▶ _What is expected_
Return the data exactly, with all pictures removed.
#### Source data
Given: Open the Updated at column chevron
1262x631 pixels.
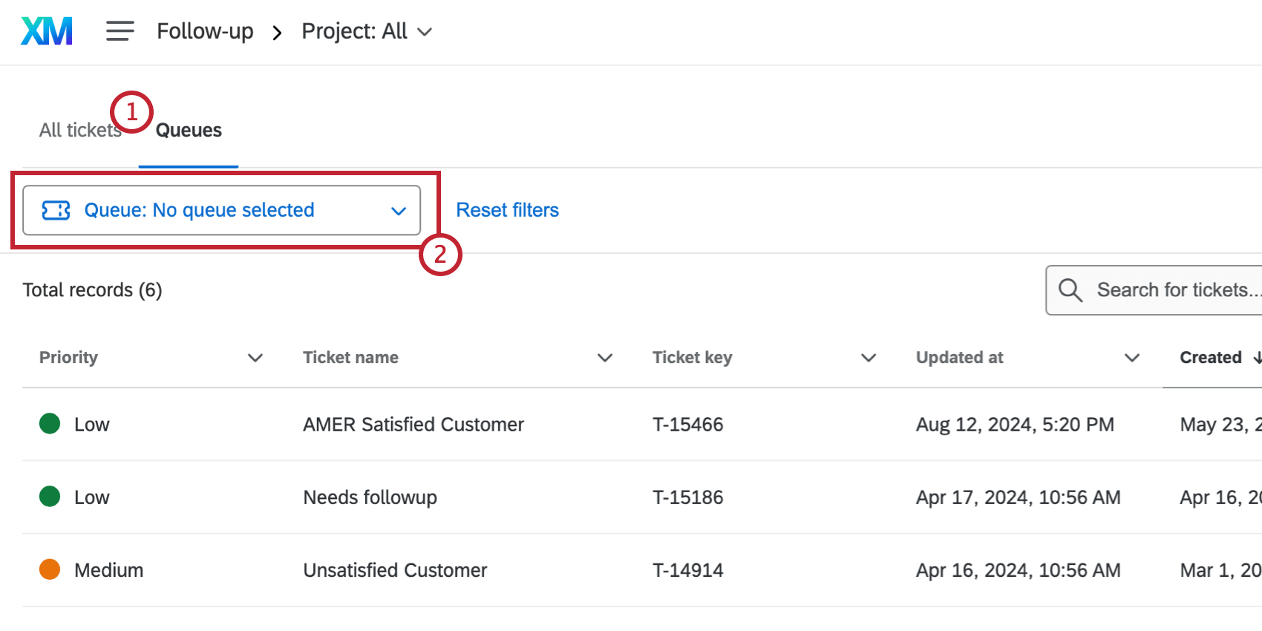Looking at the screenshot, I should (x=1132, y=358).
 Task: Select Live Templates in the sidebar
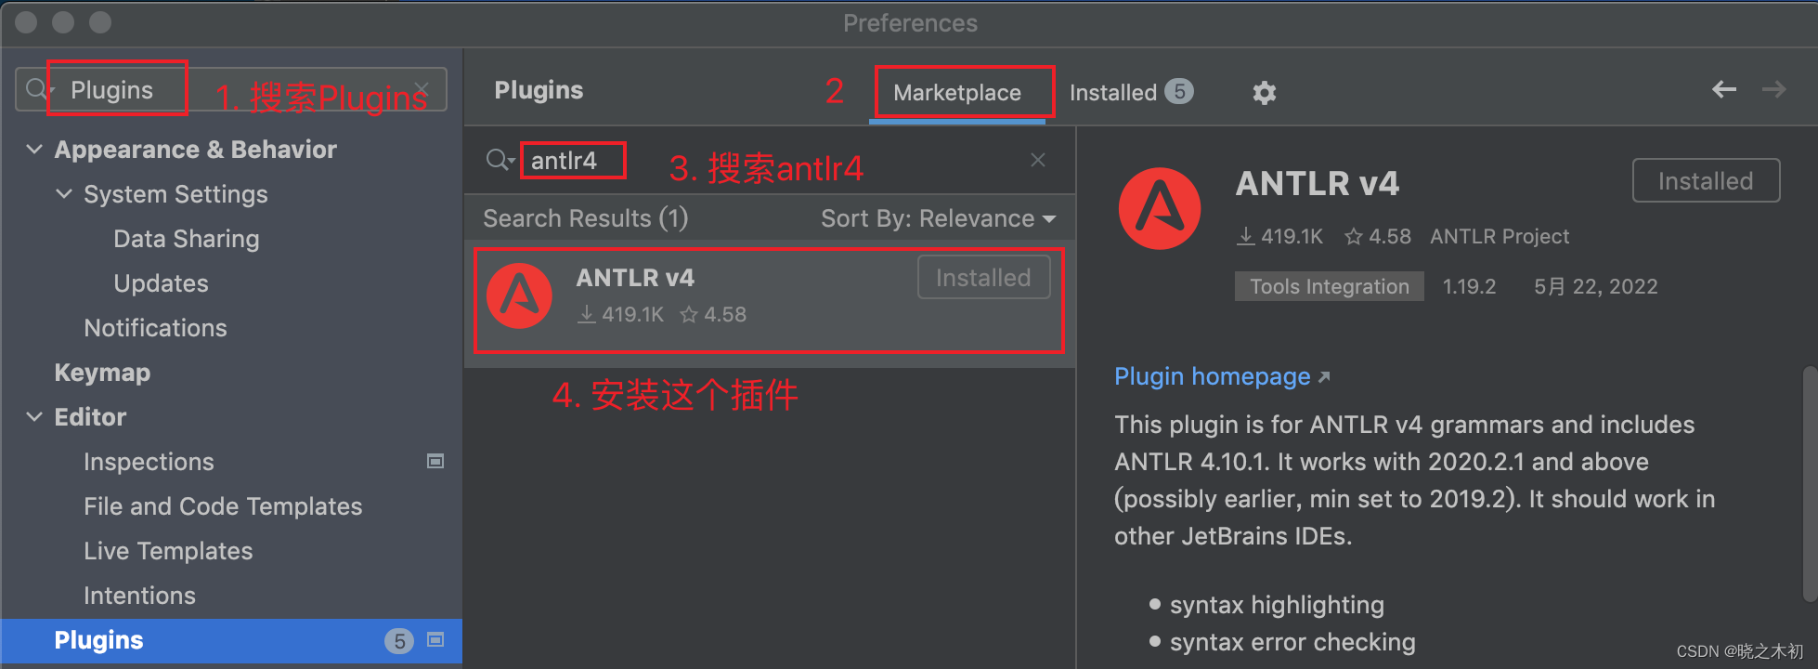click(x=167, y=550)
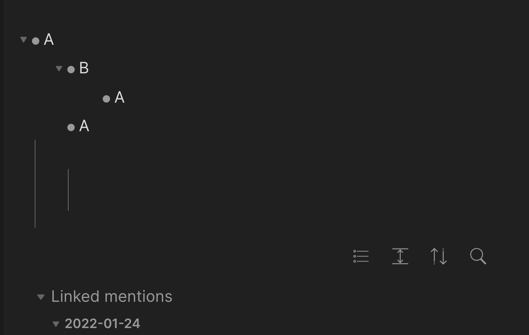Click the inner indentation guide line
Viewport: 529px width, 335px height.
(68, 189)
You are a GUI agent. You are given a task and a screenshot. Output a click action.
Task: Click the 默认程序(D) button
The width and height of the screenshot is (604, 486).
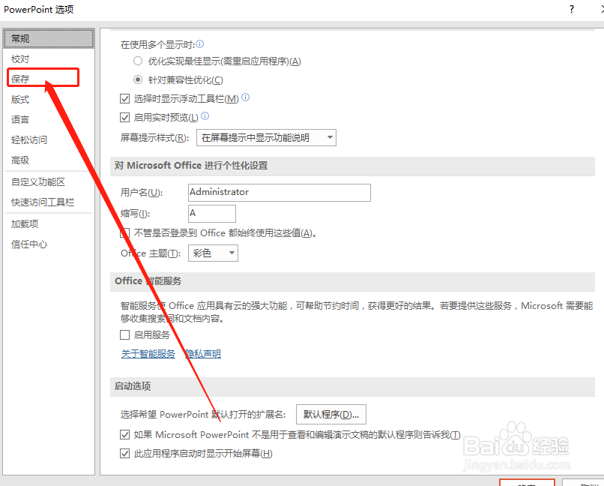tap(330, 413)
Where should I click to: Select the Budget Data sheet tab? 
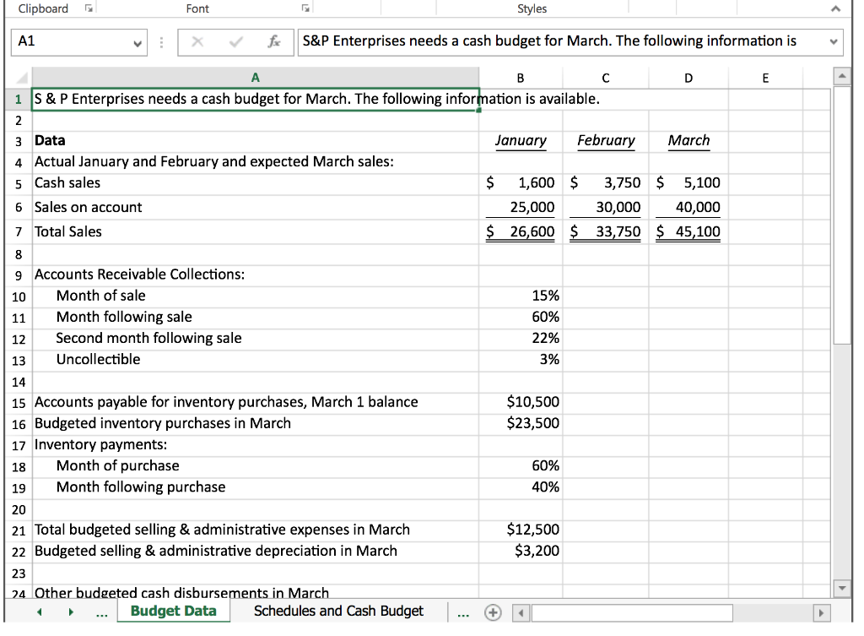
########
▶ _Answer section_
Given: Open the Updated at column chevron
1262x631 pixels.
Looking at the screenshot, I should (x=1132, y=358).
 Task: Select Live Templates in the sidebar
click(x=167, y=550)
Click the inner indentation guide line
Viewport: 529px width, 335px height.
(68, 189)
You are a GUI agent. You are given a task and a screenshot. Output a click action.
Task: Click the 默认程序(D) button
The width and height of the screenshot is (604, 486).
tap(330, 413)
Where should I click to: Select the Budget Data sheet tab? 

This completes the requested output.